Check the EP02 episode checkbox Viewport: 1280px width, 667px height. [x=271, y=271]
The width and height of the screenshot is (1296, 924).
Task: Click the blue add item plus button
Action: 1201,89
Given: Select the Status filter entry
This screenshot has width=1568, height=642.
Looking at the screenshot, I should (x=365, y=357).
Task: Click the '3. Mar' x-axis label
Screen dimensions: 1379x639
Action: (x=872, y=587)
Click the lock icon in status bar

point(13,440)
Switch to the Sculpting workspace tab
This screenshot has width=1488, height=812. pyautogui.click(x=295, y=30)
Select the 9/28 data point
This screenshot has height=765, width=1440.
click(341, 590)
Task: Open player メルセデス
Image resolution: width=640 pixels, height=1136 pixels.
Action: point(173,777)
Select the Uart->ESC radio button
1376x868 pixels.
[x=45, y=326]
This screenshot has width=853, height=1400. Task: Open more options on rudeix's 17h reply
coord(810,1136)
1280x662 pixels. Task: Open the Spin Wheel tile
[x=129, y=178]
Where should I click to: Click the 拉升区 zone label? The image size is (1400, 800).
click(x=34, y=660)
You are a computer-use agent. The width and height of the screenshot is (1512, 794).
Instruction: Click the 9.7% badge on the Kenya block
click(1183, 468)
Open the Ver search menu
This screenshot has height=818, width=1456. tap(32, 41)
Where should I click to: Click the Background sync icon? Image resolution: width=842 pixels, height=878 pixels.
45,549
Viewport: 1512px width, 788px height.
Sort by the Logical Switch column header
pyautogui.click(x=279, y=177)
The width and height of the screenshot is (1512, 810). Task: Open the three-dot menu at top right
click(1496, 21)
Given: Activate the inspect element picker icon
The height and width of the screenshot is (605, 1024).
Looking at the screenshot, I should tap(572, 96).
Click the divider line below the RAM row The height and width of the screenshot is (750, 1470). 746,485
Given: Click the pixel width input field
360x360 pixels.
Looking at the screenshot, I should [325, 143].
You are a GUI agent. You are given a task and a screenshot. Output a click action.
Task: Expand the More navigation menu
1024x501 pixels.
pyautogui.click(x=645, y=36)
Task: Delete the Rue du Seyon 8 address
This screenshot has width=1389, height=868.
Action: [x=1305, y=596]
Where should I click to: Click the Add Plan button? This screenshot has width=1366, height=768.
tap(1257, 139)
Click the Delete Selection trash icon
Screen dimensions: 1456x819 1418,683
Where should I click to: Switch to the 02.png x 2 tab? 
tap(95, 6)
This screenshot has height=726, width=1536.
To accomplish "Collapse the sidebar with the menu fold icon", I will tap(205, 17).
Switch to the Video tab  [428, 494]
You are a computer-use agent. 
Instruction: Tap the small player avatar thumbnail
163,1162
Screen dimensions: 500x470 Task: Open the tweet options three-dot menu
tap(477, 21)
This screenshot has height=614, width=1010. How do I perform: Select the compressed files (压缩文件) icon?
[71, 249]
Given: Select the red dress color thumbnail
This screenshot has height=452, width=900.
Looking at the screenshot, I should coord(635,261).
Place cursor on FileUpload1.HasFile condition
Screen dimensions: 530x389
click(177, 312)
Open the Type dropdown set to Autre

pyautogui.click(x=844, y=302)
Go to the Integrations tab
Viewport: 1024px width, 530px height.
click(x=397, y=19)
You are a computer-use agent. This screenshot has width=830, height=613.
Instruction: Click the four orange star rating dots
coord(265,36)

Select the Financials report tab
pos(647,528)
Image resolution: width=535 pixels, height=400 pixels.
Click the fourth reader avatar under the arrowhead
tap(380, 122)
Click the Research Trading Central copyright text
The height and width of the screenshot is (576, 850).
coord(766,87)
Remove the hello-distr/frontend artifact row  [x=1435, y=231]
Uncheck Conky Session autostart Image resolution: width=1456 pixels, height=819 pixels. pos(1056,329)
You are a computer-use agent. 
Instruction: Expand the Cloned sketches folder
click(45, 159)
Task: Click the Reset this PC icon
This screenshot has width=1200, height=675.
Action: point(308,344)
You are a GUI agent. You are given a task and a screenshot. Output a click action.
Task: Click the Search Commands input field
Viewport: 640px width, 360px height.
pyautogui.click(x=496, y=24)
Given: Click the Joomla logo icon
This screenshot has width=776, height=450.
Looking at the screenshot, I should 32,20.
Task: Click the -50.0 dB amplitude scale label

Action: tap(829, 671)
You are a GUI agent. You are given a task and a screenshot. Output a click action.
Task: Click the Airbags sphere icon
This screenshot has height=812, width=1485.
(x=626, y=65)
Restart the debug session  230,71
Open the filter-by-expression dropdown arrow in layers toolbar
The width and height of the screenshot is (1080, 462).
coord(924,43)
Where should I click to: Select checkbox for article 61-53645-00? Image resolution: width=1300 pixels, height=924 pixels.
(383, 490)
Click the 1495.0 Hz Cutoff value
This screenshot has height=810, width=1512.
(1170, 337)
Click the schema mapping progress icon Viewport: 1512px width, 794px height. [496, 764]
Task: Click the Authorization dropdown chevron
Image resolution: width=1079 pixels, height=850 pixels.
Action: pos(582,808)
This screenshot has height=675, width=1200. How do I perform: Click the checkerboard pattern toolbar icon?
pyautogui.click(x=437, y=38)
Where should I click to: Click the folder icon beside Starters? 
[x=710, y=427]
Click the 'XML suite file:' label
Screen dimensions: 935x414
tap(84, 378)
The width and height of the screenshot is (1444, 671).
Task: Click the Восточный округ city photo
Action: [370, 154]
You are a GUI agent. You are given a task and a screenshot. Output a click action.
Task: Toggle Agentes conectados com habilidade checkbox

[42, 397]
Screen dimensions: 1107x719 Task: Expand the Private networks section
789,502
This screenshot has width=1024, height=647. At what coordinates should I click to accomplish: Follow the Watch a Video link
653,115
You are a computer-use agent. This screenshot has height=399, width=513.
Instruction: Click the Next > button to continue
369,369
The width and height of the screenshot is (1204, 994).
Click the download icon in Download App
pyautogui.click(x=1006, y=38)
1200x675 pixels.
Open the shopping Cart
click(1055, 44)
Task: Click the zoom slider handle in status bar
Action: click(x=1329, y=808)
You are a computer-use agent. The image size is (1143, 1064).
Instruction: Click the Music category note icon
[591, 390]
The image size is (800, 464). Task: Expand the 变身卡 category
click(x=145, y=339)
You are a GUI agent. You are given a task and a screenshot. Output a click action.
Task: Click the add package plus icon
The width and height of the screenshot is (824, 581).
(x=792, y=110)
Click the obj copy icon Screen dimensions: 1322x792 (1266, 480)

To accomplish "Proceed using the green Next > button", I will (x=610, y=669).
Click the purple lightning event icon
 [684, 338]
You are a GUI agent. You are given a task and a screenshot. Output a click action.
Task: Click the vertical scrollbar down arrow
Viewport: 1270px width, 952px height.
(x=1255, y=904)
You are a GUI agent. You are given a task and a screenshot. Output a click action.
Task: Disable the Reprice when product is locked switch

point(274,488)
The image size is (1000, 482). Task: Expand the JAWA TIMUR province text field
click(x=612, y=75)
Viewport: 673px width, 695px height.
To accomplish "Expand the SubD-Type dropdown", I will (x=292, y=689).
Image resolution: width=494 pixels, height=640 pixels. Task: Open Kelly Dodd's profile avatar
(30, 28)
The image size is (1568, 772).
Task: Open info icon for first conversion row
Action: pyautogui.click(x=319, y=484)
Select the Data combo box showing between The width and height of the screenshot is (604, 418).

▶ _Task goal_
Copy out the lines of the items above, starting with the line that contains "Given: Select the red dress color thumbnail" and going on through the line that contains "pos(647,528)", with no changes.

▶ _Final result_
Given: Select the red dress color thumbnail
This screenshot has height=452, width=900.
Looking at the screenshot, I should coord(635,261).
Place cursor on FileUpload1.HasFile condition
Screen dimensions: 530x389
click(177, 312)
Open the Type dropdown set to Autre

pyautogui.click(x=844, y=302)
Go to the Integrations tab
Viewport: 1024px width, 530px height.
click(x=397, y=19)
You are a computer-use agent. This screenshot has width=830, height=613.
Instruction: Click the four orange star rating dots
coord(265,36)

Select the Financials report tab
pos(647,528)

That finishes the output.